As New York is battling COVID-19, the potential shortage of personal protective equipment (PPE) for hospital personnel and testing site staff has been thrust into the spotlight. Now, Stony Brook University’s iCREATE lab has stepped up to help, deploying its resources to manufacture face shields through the use of its 3-D printers.
iCREATE, a program under the Division of Information Technology at Stony Brook University, supports innovative technologies within Stony Brook University’s Center for Excellence in Learning and Teaching (CELT) to provide a hands-on environment of collaborative endeavors in order to spark creativity, innovation, and to ultimately redefine technological boundaries, engagement, creation, and innovation.
The face shields, explain Charlie McMahon, interim senior vice president and enterprise CIO for Stony Brook University, are medically compliant, as they have been reviewed by Stony Brook University Hospital personnel.

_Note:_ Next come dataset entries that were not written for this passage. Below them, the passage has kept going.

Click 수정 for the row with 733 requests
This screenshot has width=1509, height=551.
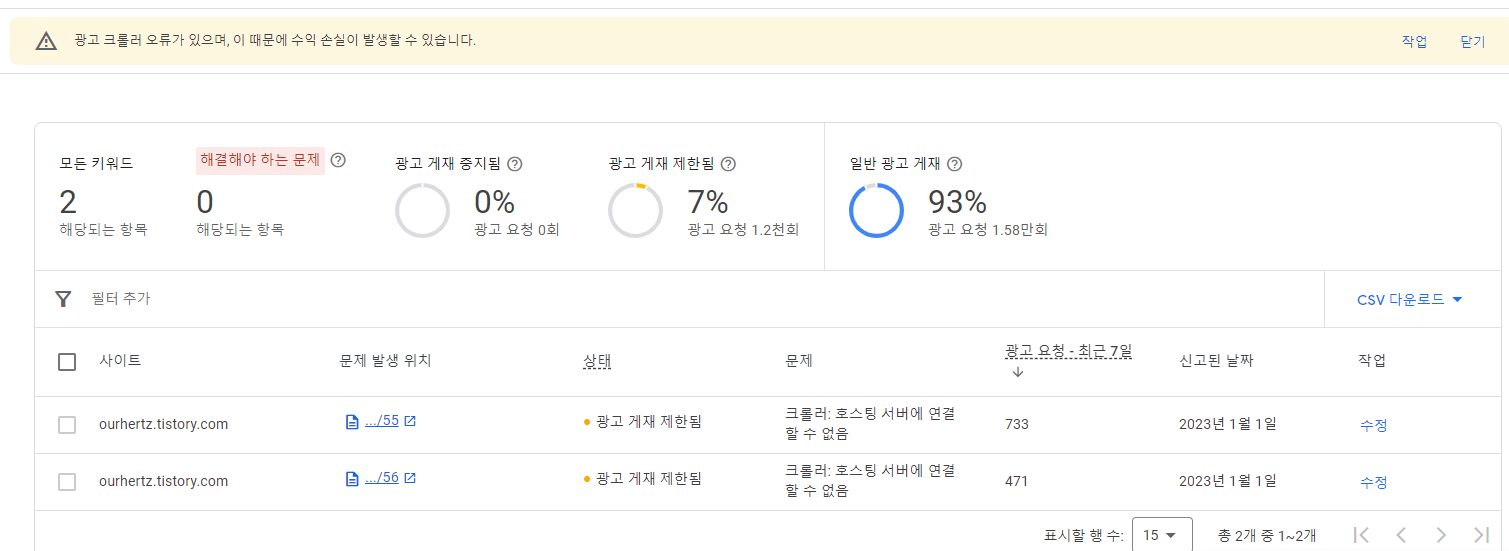(1373, 425)
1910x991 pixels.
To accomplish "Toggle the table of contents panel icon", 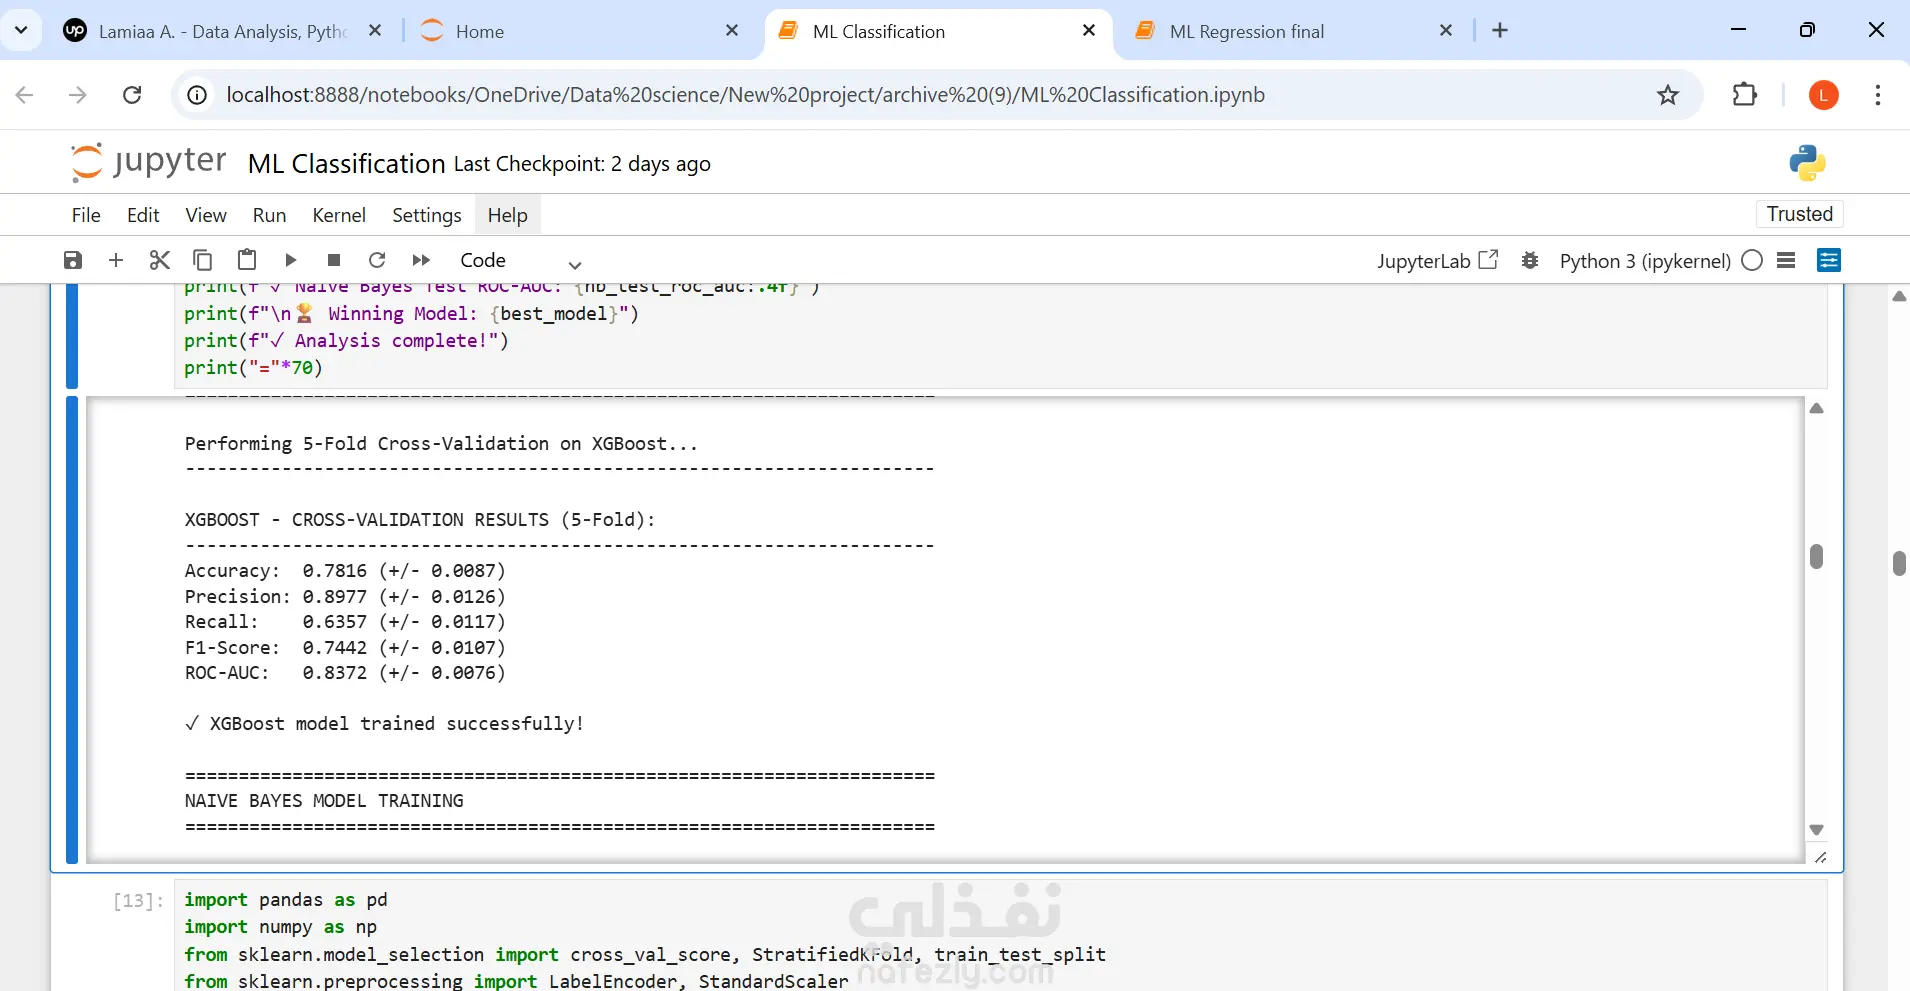I will (1787, 261).
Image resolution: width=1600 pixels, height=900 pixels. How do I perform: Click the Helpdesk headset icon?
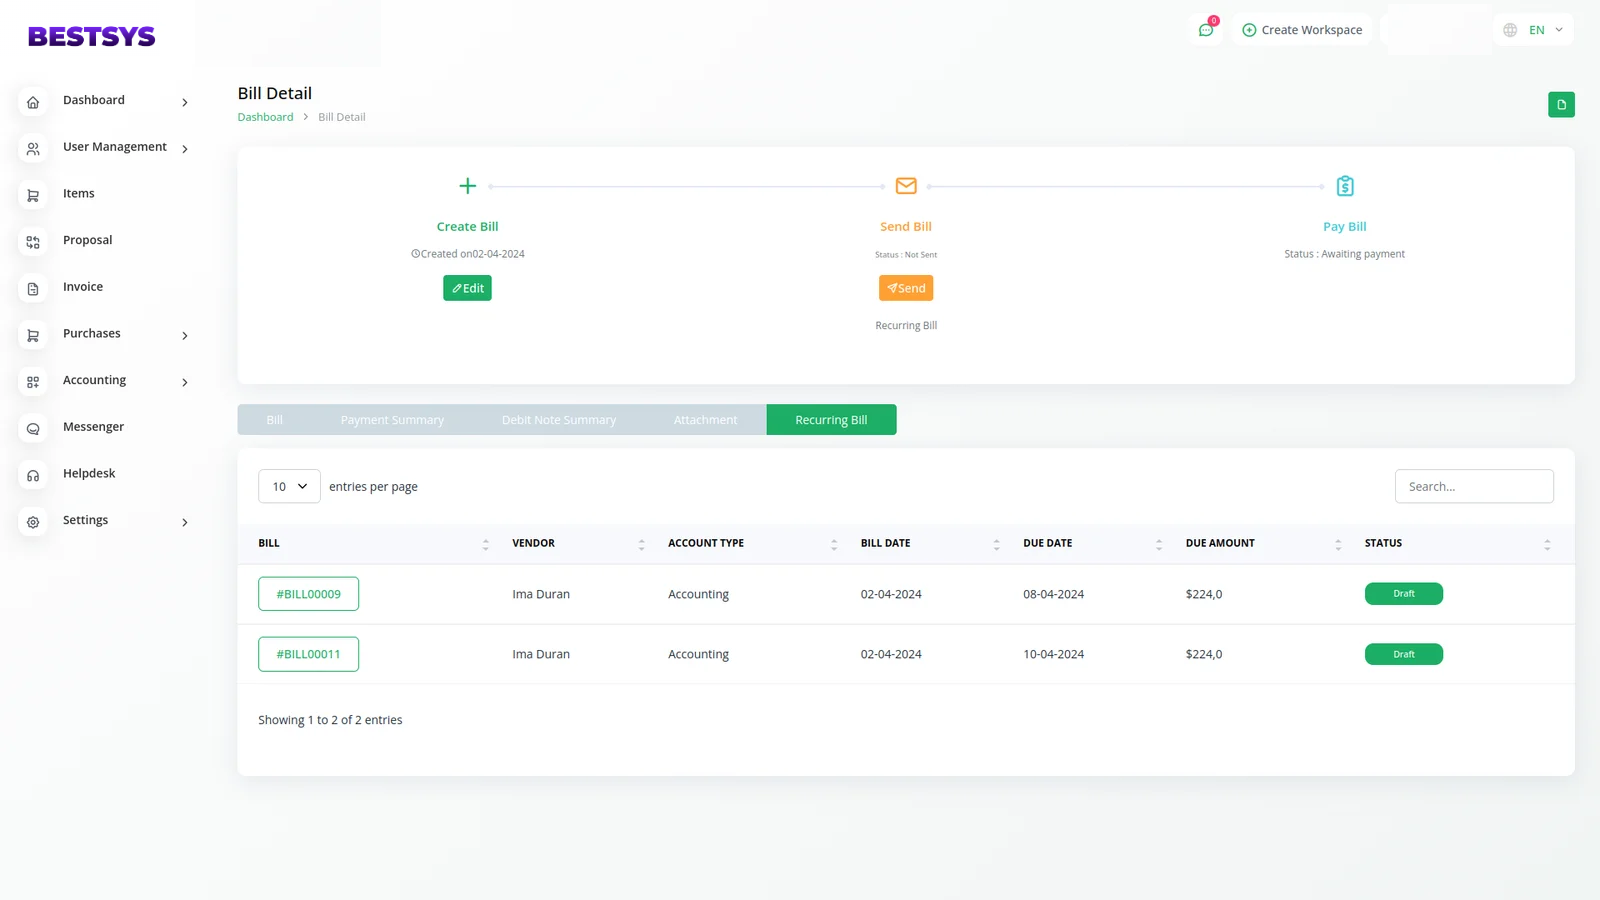click(33, 476)
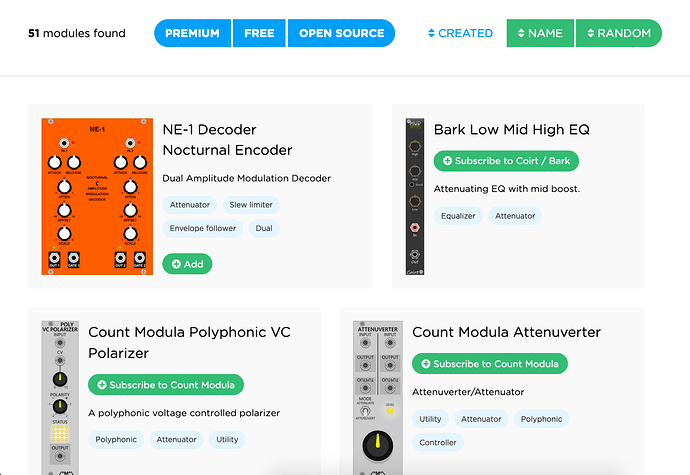Subscribe to Coirt / Bark
Image resolution: width=690 pixels, height=475 pixels.
coord(506,161)
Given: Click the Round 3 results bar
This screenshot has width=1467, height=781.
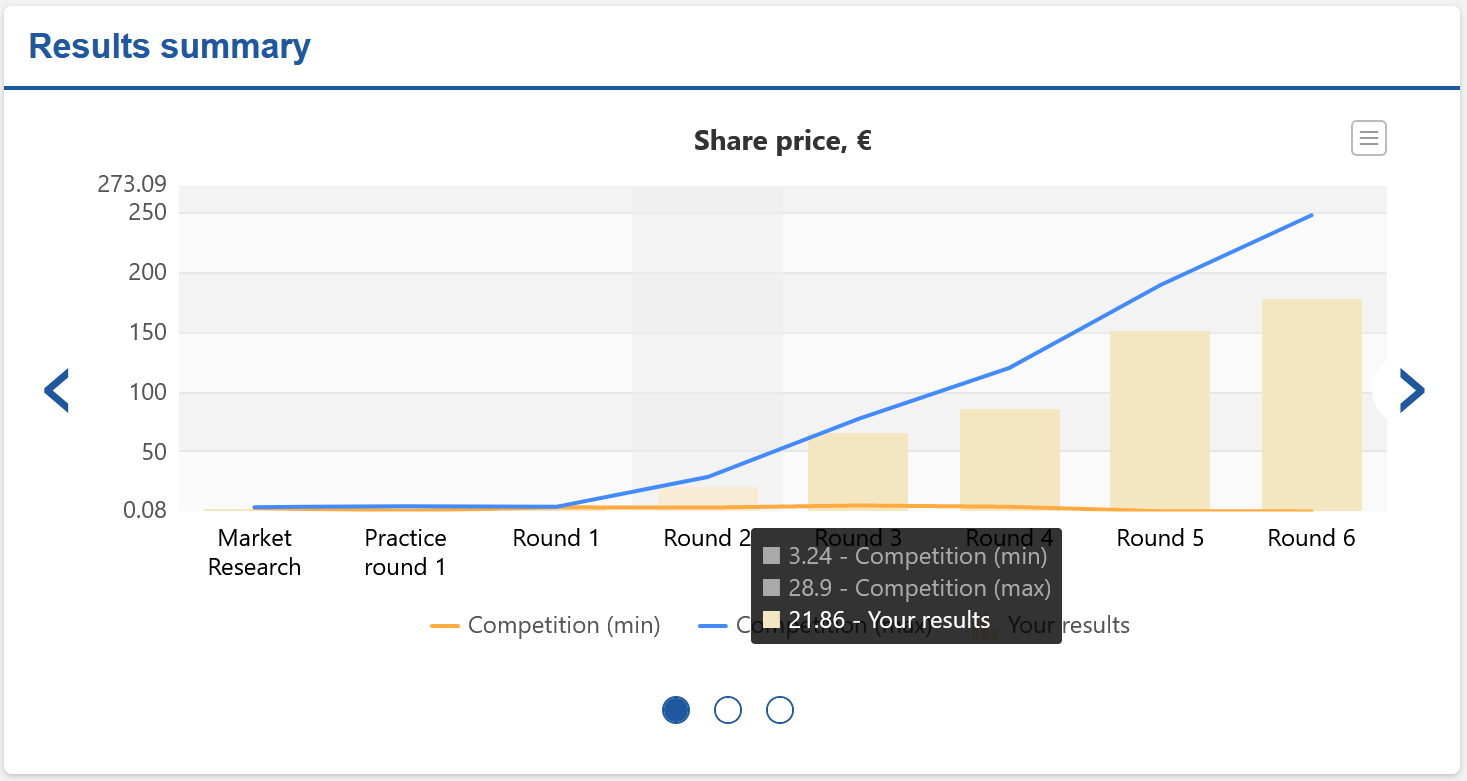Looking at the screenshot, I should [x=857, y=470].
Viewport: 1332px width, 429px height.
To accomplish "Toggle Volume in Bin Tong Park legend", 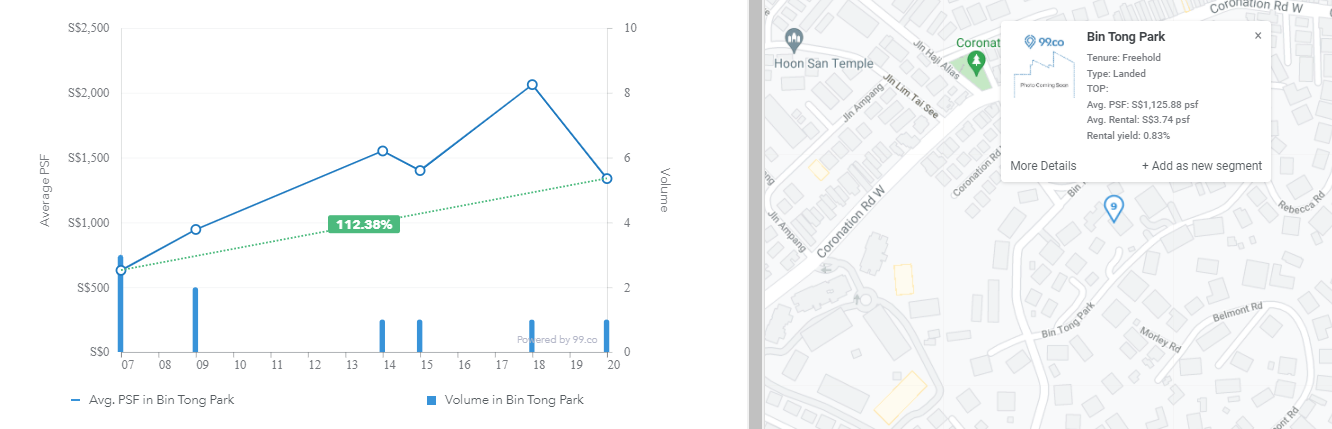I will tap(505, 400).
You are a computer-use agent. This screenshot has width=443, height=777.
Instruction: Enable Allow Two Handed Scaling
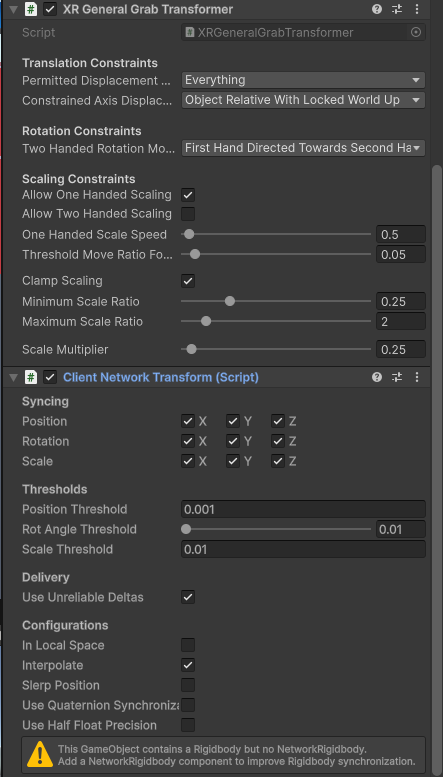pos(188,214)
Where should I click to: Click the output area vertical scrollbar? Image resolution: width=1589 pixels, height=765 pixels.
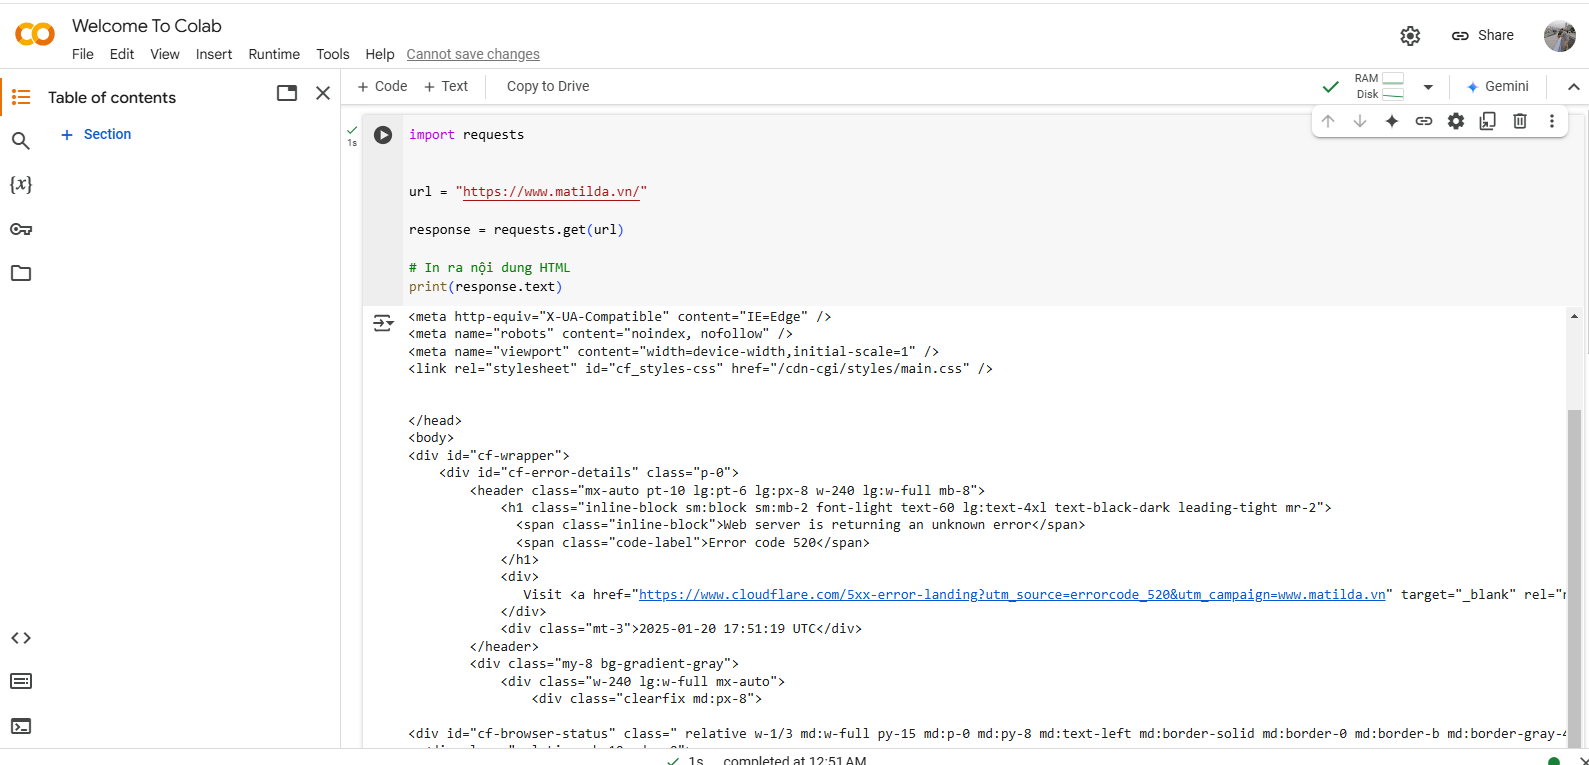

Additionally, the team at iCREATE has designed certain parts of these face shields to be replaceable so that medical personnel can change them out, allowing for a more sanitized product.
With current supplies, iCREATE is intending to make 800 face shields, and is currently in the process of procuring enough supplies to make up to 5,000 products.
“We are doing something positive to protect the health of the medical professionals that are helping the community. Being able to be a part of keeping our medical professionals safer is a really good feeling,” McMahon says.
Also, Bettina Fries, chief of infectious disease at Stony Brook Medicine reached out to her neighbor, Agjah Libohova, who is the director of research and development and engineer of a local Suffolk plastics production company and told him that we need alternate supplies of face shields. She gave him her face shield and that night he made the first prototype. Today, we learned that the production is to start this week; Stony Brook is the first client.
“These face shields will make us feel safer and show that Stony Brook tries everything to keep health care professionals on the front line safe,” Dr. Fries added.